Hemodynamic assessment, filling pressures, stroke volume and cardiac output can be calculated with conventional 2DE and most cardiac point-of-care-ultrasound (POCUS) machines – a common fixture in most intensive care units (ICU). Assessing hemodynamics with 2DE may offset the need for invasive cardiac monitoring with a pulmonary artery catheter.

The most significant limitation to echocardiography is poor acoustic windows from any cause, which can largely be overcome by using UEA. Image quality remains heavily dependent on operator performance. Lastly, echocardiography is unable to illustrate morphologic changes at the tissue or cellular level; this may change in the future with further advances in strain imaging and perfusion techniques.

Stress echocardiography (SE) assesses many aspects of cardiac function in response to an increasing workload. Examples include ischemia evaluation, viability, diastolic function, valvular disease, pulmonary hypertension, and the hemodynamics of hypertrophic cardiomyopathy. SE can be performed with exercise (treadmill or bicycle) or pharmacologic agents, of which, dobutamine is the most commonly used. In addition to improving wall motion assessment, using UEA for perfusion imaging during pharmacologic SE can augment detection of ischemia and offer viability assessment.6

Recommendations for performing SE during the COVID-19 pandemic include protective measures for staff members and patients, and avoiding exercise studies, particularly if a non-exercise modality will yield the same information. In addition, exams performed on patients in isolation should be carefully planned based on clinical indication and prior imaging to reduce exposure time and use of personal protective equipment (PPE). UEA use should be anticipated and brought into the room initially to avoid exposure while waiting for them to be procured. Transesophageal echocardiograms (TEE) should be carefully screened and strict PPE protocols maintained when performing studies in COVID patients due to droplet transmission and aerosolization risk. Lastly, frontline clinicians treating COVID patients, who are proficient in cardiac POCUS, should perform as many studies as possible and coordinate with the echocardiography laboratory for reporting.7

NUCLEAR IMAGING

Radionuclide myocardial perfusion imaging (rMPI) is a widely used modality for ischemia evaluation. Two main rMPI camera systems are used: single-photon emission computed tomography (SPECT) or positron emission tomography (PET). Cardiac function and perfusion are assessed at rest and at peak stress with either exercise or pharmacologic stress. Pharmacological agents include vasodilators and inotropes. Regadenoson, a vasodilator, is the most commonly used. Advantages of PET include superior image quality, lower radiation doses, myocardial viability information, and quantitative assessment of coronary flow reserve (a measure of microvascular function). Additionally, electrocardiogram (ECG)-gated studies will provide an ejection fraction and left ventricular (LV) volumes.3,4,8

An abridged stress-only single-photon emission computerized tomography (SPECT) protocol is available with 99m-technitium-labelled radioisotopes.
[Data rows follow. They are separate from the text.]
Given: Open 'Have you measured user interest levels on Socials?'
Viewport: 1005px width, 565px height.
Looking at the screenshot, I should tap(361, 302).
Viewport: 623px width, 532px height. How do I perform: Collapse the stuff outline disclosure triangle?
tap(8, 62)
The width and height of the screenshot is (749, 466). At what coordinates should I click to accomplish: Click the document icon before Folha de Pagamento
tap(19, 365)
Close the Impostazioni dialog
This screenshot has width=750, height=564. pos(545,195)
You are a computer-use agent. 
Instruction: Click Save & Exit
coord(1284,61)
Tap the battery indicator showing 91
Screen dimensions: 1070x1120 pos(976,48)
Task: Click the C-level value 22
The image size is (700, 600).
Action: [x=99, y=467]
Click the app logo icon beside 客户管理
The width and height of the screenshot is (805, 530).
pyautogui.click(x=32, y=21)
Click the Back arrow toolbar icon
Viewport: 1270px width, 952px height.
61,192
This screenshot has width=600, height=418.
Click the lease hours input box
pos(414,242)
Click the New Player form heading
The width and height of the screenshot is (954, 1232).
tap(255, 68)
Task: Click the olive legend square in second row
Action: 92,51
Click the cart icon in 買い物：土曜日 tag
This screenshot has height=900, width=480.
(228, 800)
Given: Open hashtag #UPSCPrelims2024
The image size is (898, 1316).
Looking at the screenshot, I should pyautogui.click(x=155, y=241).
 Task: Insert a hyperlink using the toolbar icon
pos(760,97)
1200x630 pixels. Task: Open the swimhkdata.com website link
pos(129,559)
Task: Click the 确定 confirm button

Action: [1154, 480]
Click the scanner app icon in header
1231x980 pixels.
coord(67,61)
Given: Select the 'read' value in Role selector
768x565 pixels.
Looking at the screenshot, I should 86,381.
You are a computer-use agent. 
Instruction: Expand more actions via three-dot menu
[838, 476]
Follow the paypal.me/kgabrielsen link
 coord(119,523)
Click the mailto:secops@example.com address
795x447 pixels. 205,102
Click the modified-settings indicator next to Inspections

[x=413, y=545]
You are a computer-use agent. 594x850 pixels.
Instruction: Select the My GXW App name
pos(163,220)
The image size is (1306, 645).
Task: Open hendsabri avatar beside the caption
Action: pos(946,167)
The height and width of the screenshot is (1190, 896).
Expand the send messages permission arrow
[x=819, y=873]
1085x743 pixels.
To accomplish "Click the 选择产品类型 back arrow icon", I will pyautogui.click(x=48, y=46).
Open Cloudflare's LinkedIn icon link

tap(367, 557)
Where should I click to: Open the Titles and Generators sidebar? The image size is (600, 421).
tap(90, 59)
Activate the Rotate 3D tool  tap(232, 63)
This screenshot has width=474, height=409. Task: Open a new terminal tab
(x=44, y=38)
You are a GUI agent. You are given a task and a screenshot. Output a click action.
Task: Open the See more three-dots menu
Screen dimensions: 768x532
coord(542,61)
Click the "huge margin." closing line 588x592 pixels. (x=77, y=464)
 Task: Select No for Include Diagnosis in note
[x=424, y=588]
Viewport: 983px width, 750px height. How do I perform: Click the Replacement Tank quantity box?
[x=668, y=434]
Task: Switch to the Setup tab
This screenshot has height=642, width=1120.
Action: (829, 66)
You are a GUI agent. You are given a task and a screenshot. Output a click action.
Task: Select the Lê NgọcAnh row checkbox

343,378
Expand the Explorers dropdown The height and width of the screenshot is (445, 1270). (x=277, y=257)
The stress portion is performed first, and if results are unequivocally normal, rest imaging is not needed. Patient selection is key, and relative contraindications include prior abnormal rMPI, weight >300 lb, known cardiomyopathy and known severe coronary artery disease (CAD) without prior revascularization, which are well known limitations of SPECT imaging. Accordingly, PET is preferred in patients with high body mass index (BMI), severely reduced systolic function, and with complex CAD.9,10

Advanced rMPI protocols for myocardial viability and inflammation are helpful in risk stratifying patients with complex coronary artery disease and detecting acute inflammation in patients with equivocal CMR results, respectively. A judicious approach to these modalities should be taken, with the intent to maximize information yield with any one study and minimize the overall number of studies. For example, a well-planned pharmacologic PET perfusion and metabolism protocol will yield both ischemia and viability information with one study.10

Myocardial Viability: for patients in whom myocardial viability information will strongly influence management, a combination PET study for myocardial perfusion and metabolism is strongly recommended. Myocardial metabolic activity, and therefore viability, is provided by adding the radiotracer, 18F-fluoro-2-deoxyglucose (18F-FDG). Areas of diminished blood flow from the perfusion study in the presence of metabolic activity correspond with hibernating myocardium. Viability testing can be considered in patients that are hospitalized that need urgent revascularization. For routine planning purposes, testing should be deferred during COVID-19.9,10

Myocardial Inflammation: 18F-FDG can also highlight metabolic activity relating to myocardial inflammation. In myocarditis, inflammatory cell infiltration and activity are highlighted with 18F-FDG uptake, as normal cardiomyocytes preferentially use fatty acid oxidation for energy. Areas with abnormal metabolism are compared to rest perfusion images to delineate inflammation, scar, and normal myocardial metabolism. 18F-FDG-PET imaging is useful in the diagnosis and treatment surveillance of inflammatory cardiomyopathies, most commonly cardiac sarcoidosis. In the era of COVID-19, unless the results will immediately guide a change in immunosuppression, consider deferring inflammation studies until risk is lower.10

Device/Prosthesis Infection: 18F-FDG labeling of inflammatory cells at the site of an infection is gaining use in detecting infections in implanted devices and prosthetic valves. Of note, specificity is poor in the early post-procedural period due to expected inflammatory reactivity at the implantation site. Data are lacking for identifying LVAD-related infections. Small vegetations may be missed. Overall, 18F-FDG PET imaging may be considered as an alternative to TEE for endocarditis diagnosis and treatment surveillance in carefully selected patients with a high pretest probability.10

The overall limitations of nuclear testing include high cost, long-duration for studies, multi-acquisition protocols, radiation exposure, and lower resolution than other modalities such as CMR or echocardiography. The long duration of studies alone warrants careful screening in patients with active COVID-19 infection to minimize exposure and preserve PPE.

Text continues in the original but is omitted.